The only thing left now was receiving my money. Alex and Jeanette had left earlier in the week, and I stupidly forgot to ask them whether or not they had had any problems getting everything they needed from Tom. After dinner later on that night, Tom mentioned that he’d be by my room the next morning with my pay for the week—he had left his ID up at the mountain and needed it to make a withdrawal from the bank, and it was getting shipped back down to him in the morning. I didn’t press the issue and ask for some kind of insurance or anything, but at the clock approached noon the next day I was regretting that I didn’t, until someone knocked on my door. I was handed a stack of red Maos, my pay for the week minus the fees for the extra nights I’d be spending in the hotel and the pair of rented goggles that I’d misplaced one day while skiing up at Jihua. With that, my business with the camp was concluded.

4 comments:

Anonymous said...

sounds like a good trip. funny stuff about the way Chinese drink. interesting comment you made about the children versus adult dichotomy when it comes to americans and chinese.

i just saw an article in the new york times about the emergence of a chinese hip hop culture. i think the article said that the chinese who like hip hop do so because the artists can express themselves more freely.

there was just a conference at Columbia on East Asia which I didn't get a chance to attend:

http://www.columbia.edu/cu/ealac/gradconf/application.htm

Anonymous said...

oh yea, that was funny about the kids comparing their wads of cash too.

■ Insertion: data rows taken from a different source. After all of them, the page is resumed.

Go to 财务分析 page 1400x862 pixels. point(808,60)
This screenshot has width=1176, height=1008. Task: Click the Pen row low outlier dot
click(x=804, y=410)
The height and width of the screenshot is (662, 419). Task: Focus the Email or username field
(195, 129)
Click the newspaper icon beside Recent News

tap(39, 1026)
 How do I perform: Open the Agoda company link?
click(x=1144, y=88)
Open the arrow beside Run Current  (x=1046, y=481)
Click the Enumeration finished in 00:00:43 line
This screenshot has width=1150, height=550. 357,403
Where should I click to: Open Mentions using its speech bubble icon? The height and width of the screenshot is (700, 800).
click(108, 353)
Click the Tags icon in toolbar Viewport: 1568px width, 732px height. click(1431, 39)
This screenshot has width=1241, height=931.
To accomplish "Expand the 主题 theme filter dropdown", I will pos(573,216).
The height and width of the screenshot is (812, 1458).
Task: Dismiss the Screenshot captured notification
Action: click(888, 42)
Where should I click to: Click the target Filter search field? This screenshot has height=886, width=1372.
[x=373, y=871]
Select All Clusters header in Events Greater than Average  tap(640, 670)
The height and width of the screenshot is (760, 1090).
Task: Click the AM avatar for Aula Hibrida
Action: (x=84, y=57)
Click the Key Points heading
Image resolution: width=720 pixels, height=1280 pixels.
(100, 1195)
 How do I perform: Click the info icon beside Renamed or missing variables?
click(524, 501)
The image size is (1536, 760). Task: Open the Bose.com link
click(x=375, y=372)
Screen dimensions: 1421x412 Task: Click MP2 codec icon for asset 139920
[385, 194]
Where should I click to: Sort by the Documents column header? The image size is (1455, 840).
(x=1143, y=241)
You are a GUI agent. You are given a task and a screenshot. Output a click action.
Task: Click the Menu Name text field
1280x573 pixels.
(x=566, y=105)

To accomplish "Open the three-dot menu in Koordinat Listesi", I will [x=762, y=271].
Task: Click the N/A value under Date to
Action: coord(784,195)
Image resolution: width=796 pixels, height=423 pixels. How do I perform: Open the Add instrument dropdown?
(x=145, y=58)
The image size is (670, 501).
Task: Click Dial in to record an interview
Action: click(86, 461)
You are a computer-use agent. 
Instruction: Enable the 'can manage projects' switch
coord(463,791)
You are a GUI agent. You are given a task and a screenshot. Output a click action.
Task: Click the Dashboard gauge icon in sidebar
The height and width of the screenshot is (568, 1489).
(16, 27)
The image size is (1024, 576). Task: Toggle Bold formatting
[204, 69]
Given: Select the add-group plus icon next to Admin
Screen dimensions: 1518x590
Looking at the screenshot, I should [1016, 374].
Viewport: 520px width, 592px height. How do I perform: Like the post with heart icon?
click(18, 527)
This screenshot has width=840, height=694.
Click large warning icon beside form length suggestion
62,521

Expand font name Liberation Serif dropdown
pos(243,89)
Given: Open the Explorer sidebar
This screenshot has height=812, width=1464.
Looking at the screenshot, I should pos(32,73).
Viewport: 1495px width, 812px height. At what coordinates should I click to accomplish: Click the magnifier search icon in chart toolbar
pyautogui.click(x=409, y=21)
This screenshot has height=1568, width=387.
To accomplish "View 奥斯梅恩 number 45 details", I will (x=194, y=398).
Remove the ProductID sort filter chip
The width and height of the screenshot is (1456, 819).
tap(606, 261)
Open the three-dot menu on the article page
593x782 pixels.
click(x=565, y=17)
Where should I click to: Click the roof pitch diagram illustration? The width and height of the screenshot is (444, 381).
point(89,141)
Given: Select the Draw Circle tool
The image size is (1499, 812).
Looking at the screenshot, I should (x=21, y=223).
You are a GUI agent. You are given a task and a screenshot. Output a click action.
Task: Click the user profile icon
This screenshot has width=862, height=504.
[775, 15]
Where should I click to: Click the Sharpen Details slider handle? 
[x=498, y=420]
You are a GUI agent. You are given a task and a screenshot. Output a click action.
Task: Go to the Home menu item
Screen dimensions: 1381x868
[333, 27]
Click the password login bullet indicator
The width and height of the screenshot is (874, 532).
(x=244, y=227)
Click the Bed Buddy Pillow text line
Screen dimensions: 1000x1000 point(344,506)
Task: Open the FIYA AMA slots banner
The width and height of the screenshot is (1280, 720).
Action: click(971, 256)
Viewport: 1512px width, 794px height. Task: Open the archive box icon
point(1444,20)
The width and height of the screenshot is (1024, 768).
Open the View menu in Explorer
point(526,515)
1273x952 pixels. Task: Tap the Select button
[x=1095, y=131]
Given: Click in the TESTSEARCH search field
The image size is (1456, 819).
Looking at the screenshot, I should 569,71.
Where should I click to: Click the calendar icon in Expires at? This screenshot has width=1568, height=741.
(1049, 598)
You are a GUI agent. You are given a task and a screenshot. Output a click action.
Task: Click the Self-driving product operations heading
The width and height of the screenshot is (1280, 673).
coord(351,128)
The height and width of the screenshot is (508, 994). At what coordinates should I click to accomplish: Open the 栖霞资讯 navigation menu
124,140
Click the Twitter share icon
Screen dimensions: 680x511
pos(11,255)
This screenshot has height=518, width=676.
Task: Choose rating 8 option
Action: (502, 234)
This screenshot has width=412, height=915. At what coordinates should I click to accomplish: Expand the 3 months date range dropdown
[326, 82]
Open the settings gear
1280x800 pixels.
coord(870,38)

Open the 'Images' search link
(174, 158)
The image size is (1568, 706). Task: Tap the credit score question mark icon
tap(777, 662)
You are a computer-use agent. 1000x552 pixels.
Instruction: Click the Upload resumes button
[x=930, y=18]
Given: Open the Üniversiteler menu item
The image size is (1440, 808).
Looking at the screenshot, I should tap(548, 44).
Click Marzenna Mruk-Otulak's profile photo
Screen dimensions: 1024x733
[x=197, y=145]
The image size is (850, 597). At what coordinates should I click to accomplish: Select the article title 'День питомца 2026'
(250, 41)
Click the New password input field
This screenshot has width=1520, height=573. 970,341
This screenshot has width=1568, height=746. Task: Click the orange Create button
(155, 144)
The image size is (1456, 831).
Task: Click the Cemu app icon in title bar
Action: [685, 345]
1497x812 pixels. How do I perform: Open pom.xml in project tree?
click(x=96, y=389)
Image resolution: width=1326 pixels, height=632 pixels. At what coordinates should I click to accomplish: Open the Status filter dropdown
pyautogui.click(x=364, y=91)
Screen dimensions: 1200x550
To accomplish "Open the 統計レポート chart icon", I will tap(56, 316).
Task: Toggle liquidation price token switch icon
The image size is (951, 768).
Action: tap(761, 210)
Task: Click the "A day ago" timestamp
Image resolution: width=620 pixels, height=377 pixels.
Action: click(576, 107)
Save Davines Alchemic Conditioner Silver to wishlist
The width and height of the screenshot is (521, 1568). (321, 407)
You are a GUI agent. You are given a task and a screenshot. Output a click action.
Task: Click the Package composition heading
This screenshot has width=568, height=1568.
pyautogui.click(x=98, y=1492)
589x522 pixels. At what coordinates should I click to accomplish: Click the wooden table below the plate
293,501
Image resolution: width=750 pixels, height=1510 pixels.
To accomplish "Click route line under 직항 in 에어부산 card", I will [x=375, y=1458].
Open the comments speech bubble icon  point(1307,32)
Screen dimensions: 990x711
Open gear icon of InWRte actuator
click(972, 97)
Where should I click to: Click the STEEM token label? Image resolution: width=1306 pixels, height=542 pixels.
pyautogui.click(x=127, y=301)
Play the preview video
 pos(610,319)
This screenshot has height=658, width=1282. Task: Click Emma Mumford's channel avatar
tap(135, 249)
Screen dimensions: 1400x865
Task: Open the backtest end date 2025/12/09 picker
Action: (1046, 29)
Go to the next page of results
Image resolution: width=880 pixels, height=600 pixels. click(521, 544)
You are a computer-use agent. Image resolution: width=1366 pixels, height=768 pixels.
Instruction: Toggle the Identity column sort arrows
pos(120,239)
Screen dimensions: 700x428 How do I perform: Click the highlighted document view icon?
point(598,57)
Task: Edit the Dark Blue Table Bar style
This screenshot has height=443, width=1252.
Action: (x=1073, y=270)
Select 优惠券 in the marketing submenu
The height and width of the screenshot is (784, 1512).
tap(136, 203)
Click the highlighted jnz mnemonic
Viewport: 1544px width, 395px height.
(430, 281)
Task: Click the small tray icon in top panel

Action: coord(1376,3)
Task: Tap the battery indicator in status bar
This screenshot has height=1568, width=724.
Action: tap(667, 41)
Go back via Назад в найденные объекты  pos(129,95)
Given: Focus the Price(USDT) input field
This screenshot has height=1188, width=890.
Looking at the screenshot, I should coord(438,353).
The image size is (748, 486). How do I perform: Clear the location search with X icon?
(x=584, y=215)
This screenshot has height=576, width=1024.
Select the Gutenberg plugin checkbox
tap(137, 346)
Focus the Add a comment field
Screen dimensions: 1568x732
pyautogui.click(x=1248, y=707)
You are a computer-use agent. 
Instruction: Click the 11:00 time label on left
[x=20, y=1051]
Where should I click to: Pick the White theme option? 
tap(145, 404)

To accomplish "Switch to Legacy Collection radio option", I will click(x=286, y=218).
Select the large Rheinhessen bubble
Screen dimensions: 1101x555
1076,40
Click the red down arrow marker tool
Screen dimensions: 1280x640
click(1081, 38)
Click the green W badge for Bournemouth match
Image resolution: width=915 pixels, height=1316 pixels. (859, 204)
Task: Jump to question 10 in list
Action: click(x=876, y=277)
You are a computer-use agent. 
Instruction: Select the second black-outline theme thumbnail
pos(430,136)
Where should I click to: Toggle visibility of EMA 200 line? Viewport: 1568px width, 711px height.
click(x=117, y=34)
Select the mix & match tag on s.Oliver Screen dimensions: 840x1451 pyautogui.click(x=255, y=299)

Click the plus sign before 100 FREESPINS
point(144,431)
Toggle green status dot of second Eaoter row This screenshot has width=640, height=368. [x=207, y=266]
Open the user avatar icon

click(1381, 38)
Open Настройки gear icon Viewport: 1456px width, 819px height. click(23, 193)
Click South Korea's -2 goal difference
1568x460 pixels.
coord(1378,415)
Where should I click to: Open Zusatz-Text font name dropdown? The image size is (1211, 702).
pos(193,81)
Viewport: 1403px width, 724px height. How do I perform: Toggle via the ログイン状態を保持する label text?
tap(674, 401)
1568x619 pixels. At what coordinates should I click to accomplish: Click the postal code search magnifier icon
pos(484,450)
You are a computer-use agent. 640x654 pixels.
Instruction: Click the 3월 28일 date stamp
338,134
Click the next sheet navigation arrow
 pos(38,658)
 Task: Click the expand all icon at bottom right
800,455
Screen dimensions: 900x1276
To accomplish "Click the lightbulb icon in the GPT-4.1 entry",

I am confused by this, "This is the new Chinese nouveaux riche, the envied class of Chinese businessmen and politicians who, at one point, might be killed for being associated with bourgeois values." I think you meant, at one point, they might HAVE been killed, i.e. in the past, right?

Anonymous said...

i would be interested to see a few more shots of Harbin if you have any.

Anonymous said...

I would also be interested in seeing some more pictures from Beijing.